①Version(4byte):Verification rule of block
②Previous block(32byte):A thing to connect with Previous block and next block
③Time stamp(4byte), difficulty(4byte), nonce(4byte):involved to mining
④Merkle tree(32byte):A data structure used for collecting transactions in block efficiently

Block hash
The block hash is not included in block's data, when block is released to network or stored in the storage as part of block chain.It is calculated at each node when it arrives at the node from the network.It is stored in the database of each node as a part of the block's metadata, and it is used for retrieving and indexing blocks.

Derivation of block hash
Calculate block hash by referring to this site.

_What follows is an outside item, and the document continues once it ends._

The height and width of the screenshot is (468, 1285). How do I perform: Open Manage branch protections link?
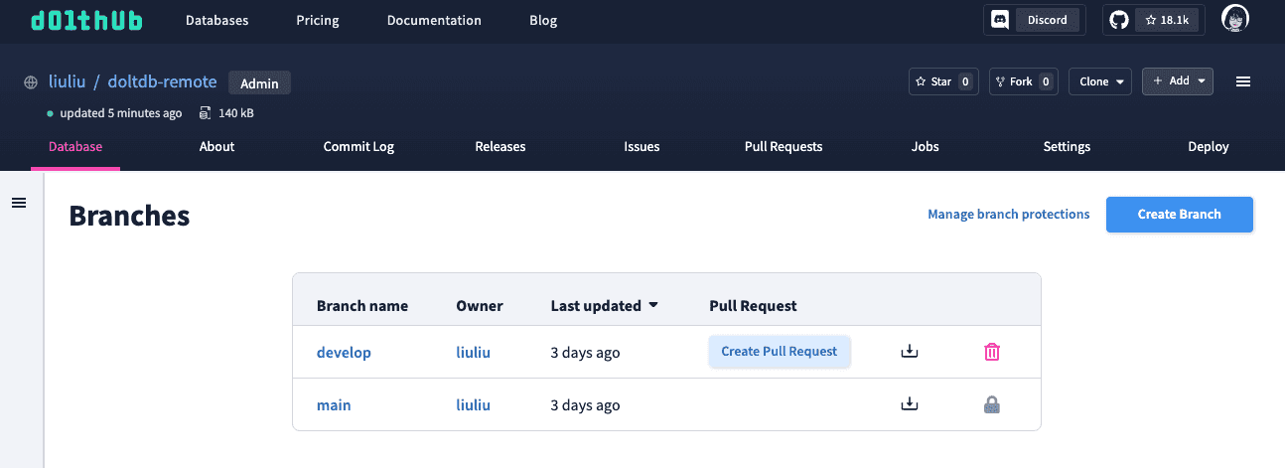(x=1009, y=214)
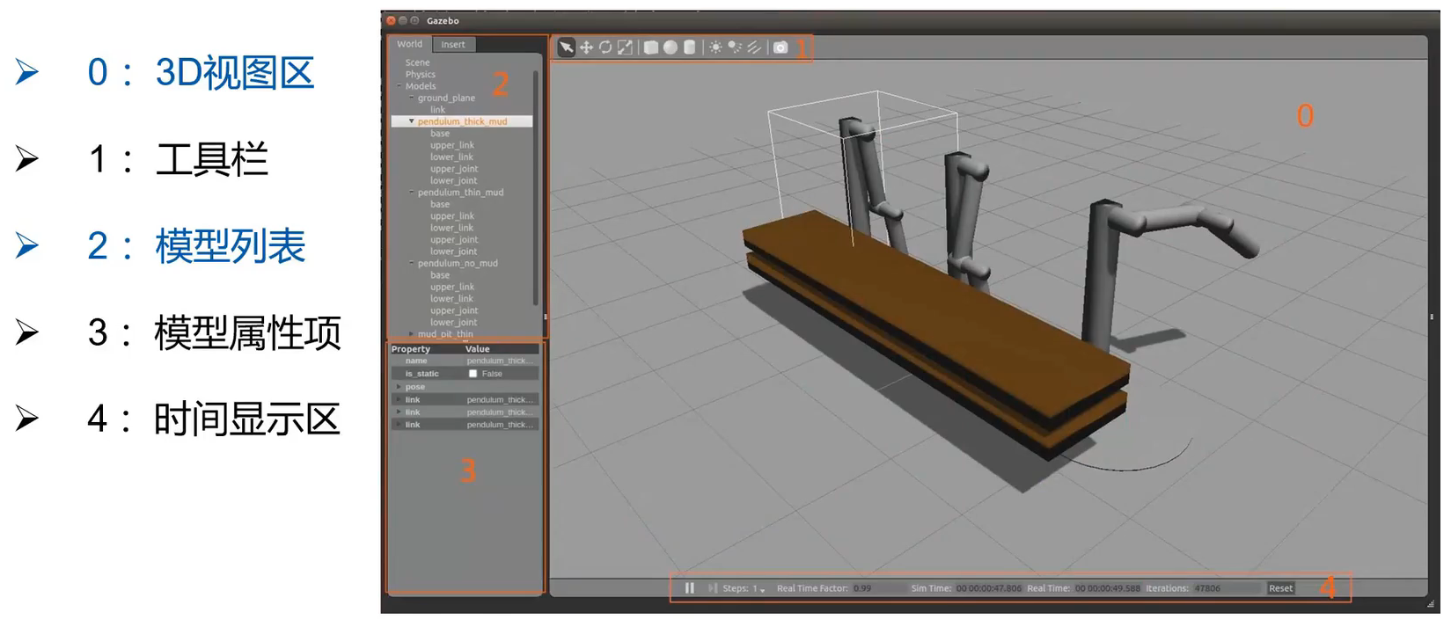1451x627 pixels.
Task: Add a spot light from toolbar
Action: pos(735,47)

1. BlockVersion and PreviousBlocHash and BlockMerkleRoot convert to Little-Endian
2. BlockTime convert to Unix Time → Convert to hexadecimal → Conver to Little-Endian
3. BlockBits and BlockNonce convert to hexadecimal → Conver to Little-Endian
4. Connect 1, 2, 3 in order
5. Calcurate double hash value with SHA256 to ④
6. Convert this value to Big-Endian

import hashlib
import binascii
import re

#little edian function
def endian(src):
    scr = ''.join(re.split('(..)',src)[1::2][::-1])
    return scr

#block data(from blockchain info)
block_version = "00000004"
previous_block_hash = "0000000000000000005629ef6b683f8f6301c7e6f8e796e7c58702a079db14e8"
block_merkle_root = "efb8011cb97b5f1599b2e18f200188f1b8207da2884392672f92ac7985534eeb"
block_time = "2016-01-30 13:23:09"
block_bits = "403253488"
block_nonce = "1448681410"

#convert little endian
block_version       = endian(block_version)
previous_block_hash = endian(previous_block_hash)
block_merkle_root   = endian(block_merkle_root)

#convert GMT to unix
from datetime import datetime
block_time = int((datetime.strptime(block_time, "%Y-%m-%d %H:%M:%S")-datetime(1970,1,1)).total_seconds())
block_time = endian(format(block_time,"x"))

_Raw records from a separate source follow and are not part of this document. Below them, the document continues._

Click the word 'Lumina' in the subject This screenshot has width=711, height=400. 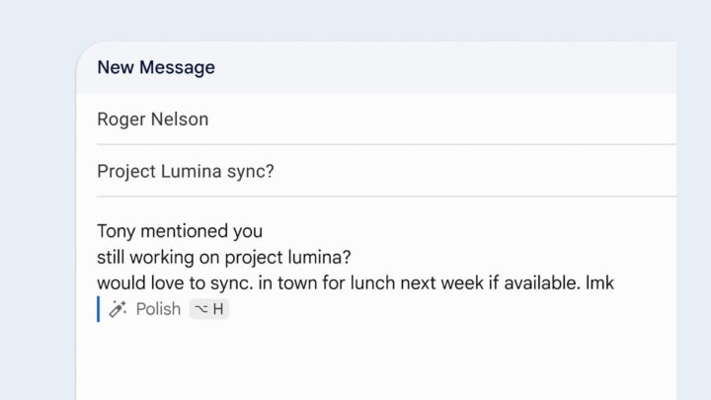click(191, 171)
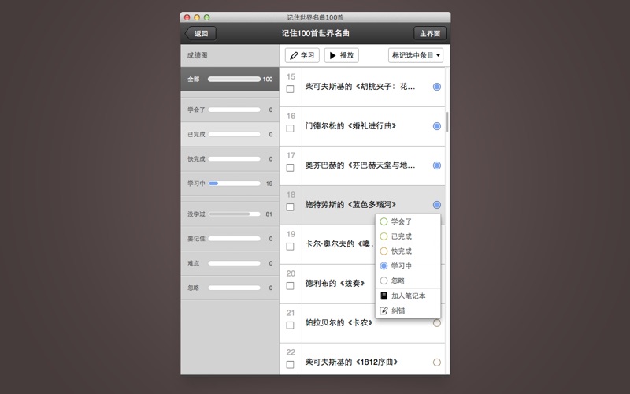
Task: Tick the checkbox for item 20 拨奏
Action: coord(290,286)
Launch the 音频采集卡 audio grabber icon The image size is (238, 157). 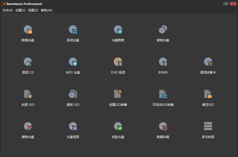pos(208,62)
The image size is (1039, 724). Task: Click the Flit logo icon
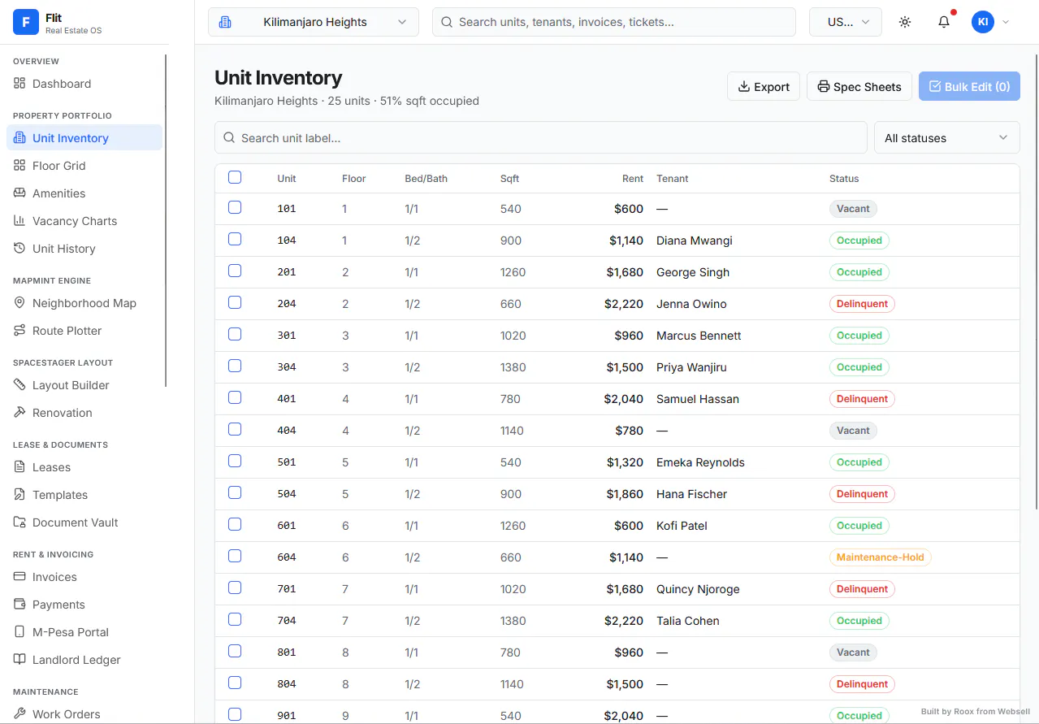point(26,23)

#convert decimal to hexadecimal
block_bits = endian('%x' % int(block_bits))
block_nonce = endian('%x' % int(block_nonce))

#block header
block_data = block_version + previous_block_hash + block_merkle_root + block_time + block_bits + block_nonce

hash = hashlib.sha256(hashlib.sha256(binascii.a2b_hex(block_data)).digest()).digest()
hash = endian(binascii.b2a_hex(hash).decode('utf-8'))

Block height
"Block Height" means the hight of stacked of block.For example,when block hight is "29500", it expressing that the block processed at 29500th from beginning.The block height does not include in part of the data of block.So,the node don't judge place of block in the blockchain from "block height"."Block height" is saved as metadata in data base.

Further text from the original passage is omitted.